John took part for a few years when in his teens some 60 years ago.
“I did okay. They were the days when I would go to at least five matches that took place around here, just going on my tractor. You couldn’t do that now. There are only two that have survived, us and Barlow.
“There was a time way back when you didn’t enter a ploughing match, you had to receive an invitation to take part.
“Norton Ploughing Match has an amazing history that we’ve only just, in recent years, found out it extends even further back than when we thought. On our website it says that it goes back to the 1880s but when a schedule turned up out of somebody’s attic it showed the date of October 20, 1851 and it does not say it was the first match, so we could go back to the 1840s.
John says that all is not lost for Norton Ploughing Match, but that his hopes are that at this year’s match or in the lead up to it, perhaps through reading this, there might be someone or some people who get in touch to either take part or play their part in its future.

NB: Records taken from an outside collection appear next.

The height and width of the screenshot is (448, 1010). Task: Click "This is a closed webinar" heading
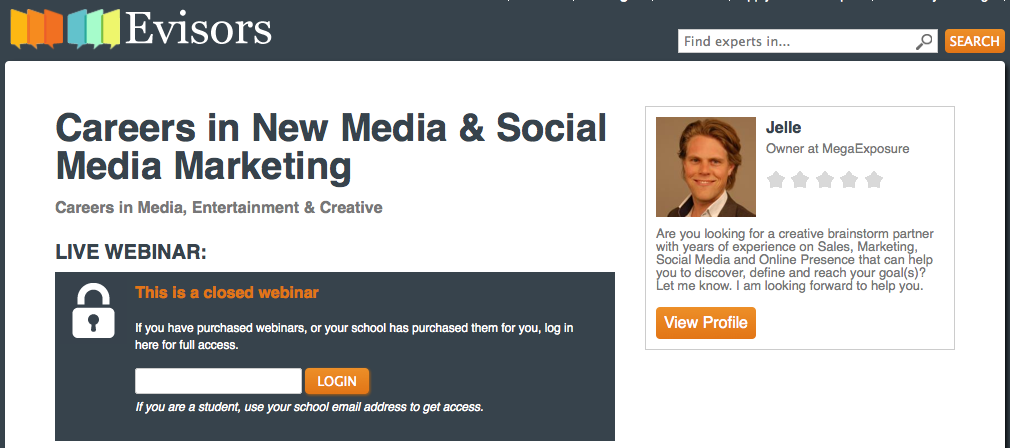pos(226,293)
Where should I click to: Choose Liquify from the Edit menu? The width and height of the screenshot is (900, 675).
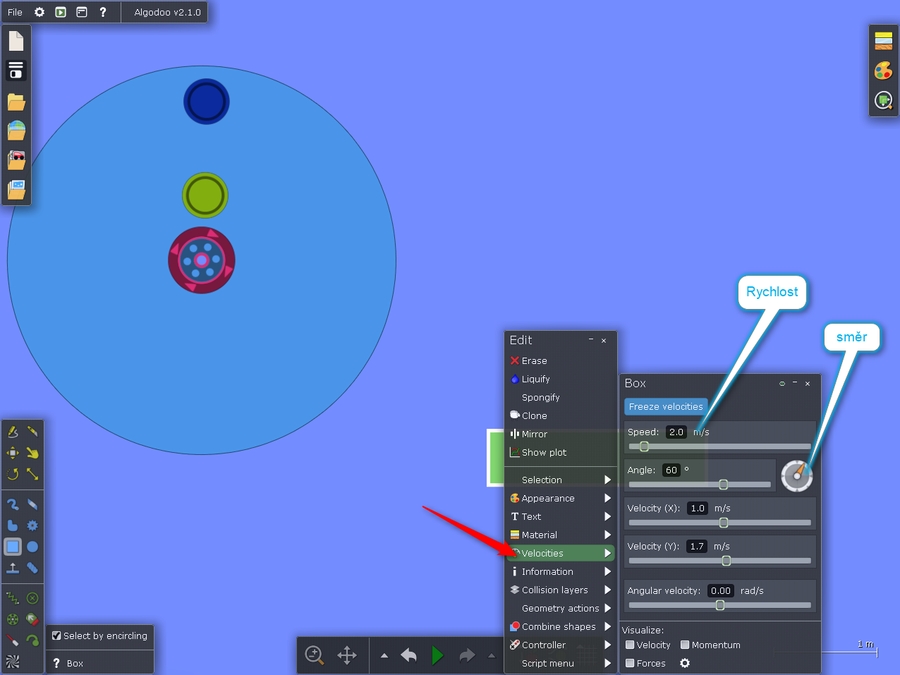pyautogui.click(x=535, y=379)
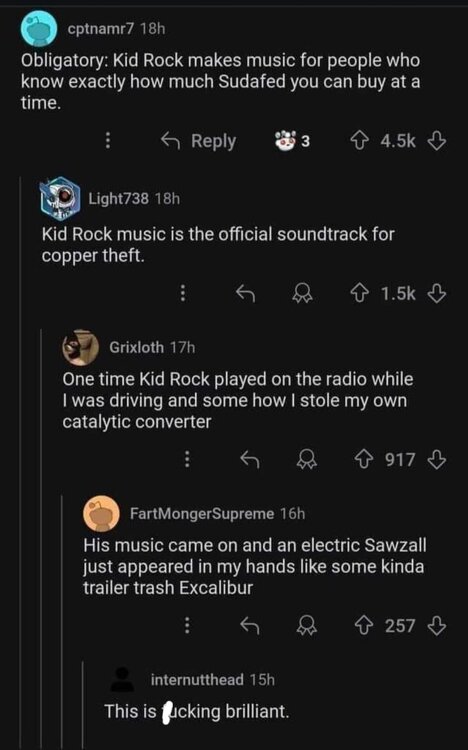The image size is (468, 750).
Task: Open the cptnamr7 username profile link
Action: coord(101,29)
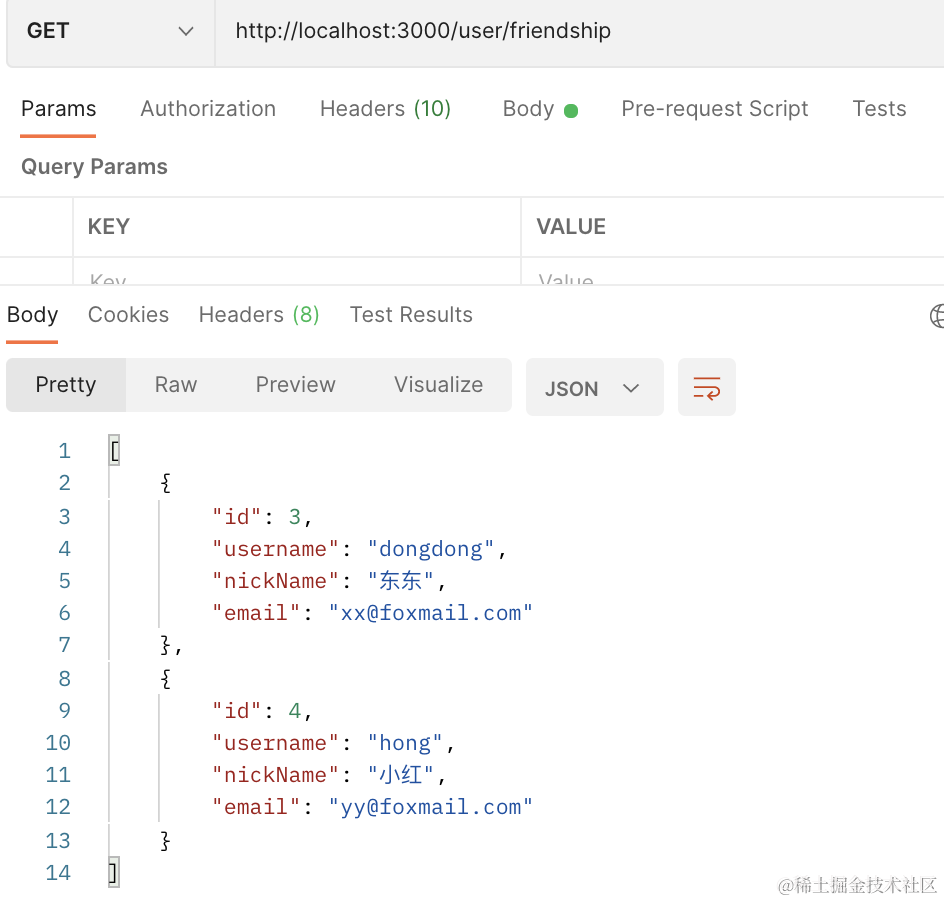Switch to the Params tab
The height and width of the screenshot is (902, 944).
[59, 109]
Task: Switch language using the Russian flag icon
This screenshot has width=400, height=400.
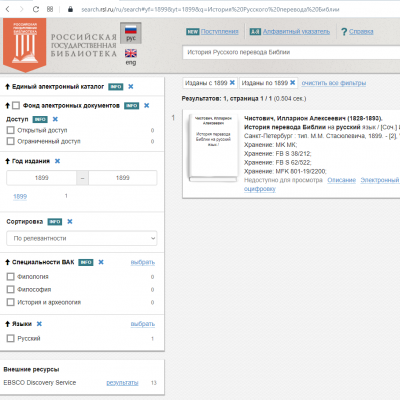Action: [131, 30]
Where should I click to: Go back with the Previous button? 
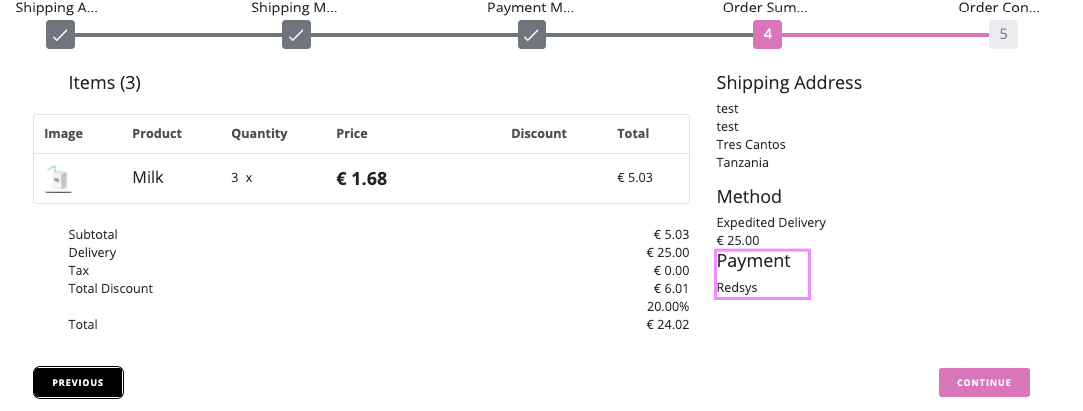pyautogui.click(x=78, y=383)

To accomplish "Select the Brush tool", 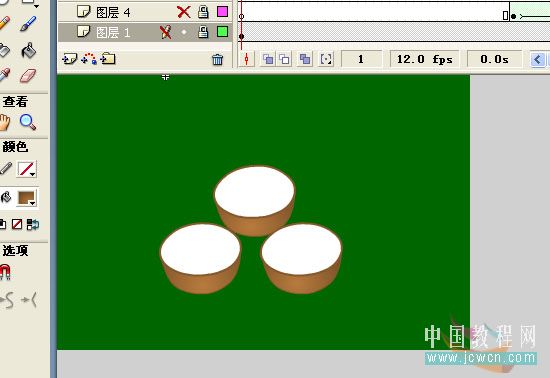I will pos(28,23).
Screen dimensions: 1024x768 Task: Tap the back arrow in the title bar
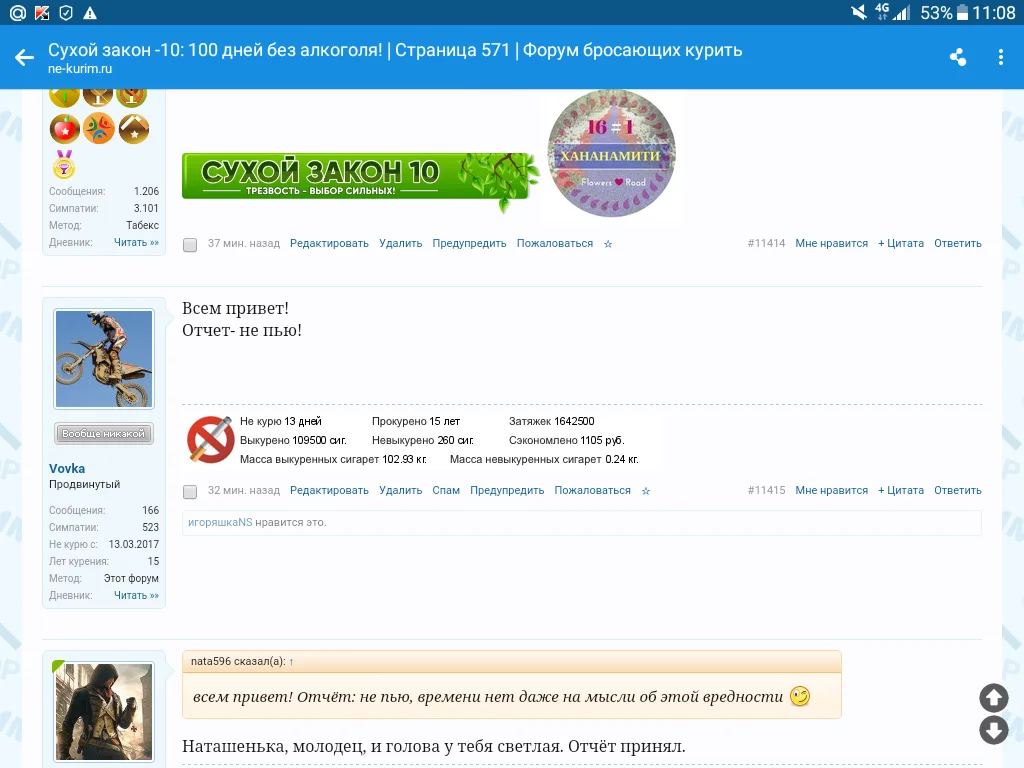click(24, 57)
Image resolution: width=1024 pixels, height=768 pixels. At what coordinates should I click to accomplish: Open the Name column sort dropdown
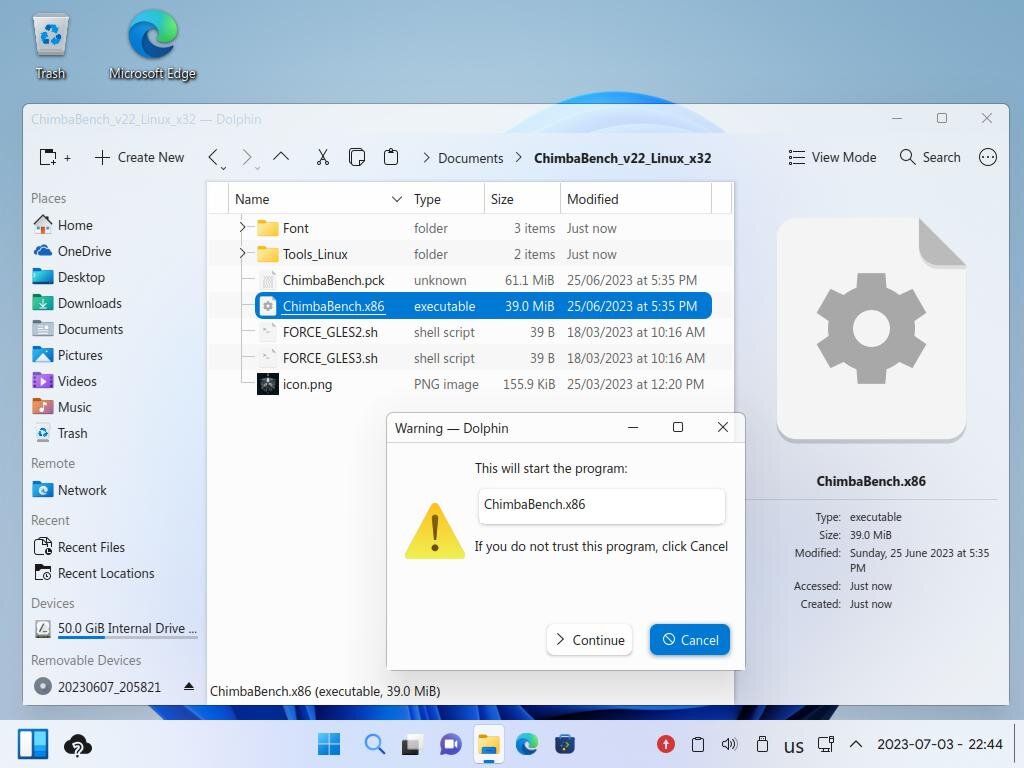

“We do get people coming from quite a distance, including Northern Ireland, but we just need more people, more involvement and that spark that will reignite what is still a great autumn event in the farming calendar.
“We’ve been lucky over the last 25 years to have some of the top ploughers in the UK and the world from around here. People like Edgar Davies, John Hill and John Mills.
John still farms at Hazelhurst Farm. He’s now semi-retired.
“We’ve sold some of our land but still have 90 acres where we grow wheat, barley and grass leys. Our harvest dragged on a lot longer than it should have done and was hard work this year.
“We use a Dowdeswell 4 furrow vari-width plough for our cultivation. Our land type is very heavy clay land. We’ve one field that was partially open cast in the 1950s. With your bad land you have to be go in at the right time when the land is in the right state. That’s the main difference. It’s irrelevant really how heavy or light the land is, it’s more the timeliness of the cultivation.
“We were trying to plough last week, but it was just too wet and wouldn’t go at all. If the ploughing match had been then it would have been cancelled. Fortunately, it is Stephen’s (Thompson) land not ours for the ploughing match and also fortunately the weather has been much better.
Norton Ploughing Match was also previously known as the Norton Show & Ploughing Association as for many years its committee was also responsible for an agricultural show that was as big as the then revered Bakewell Show.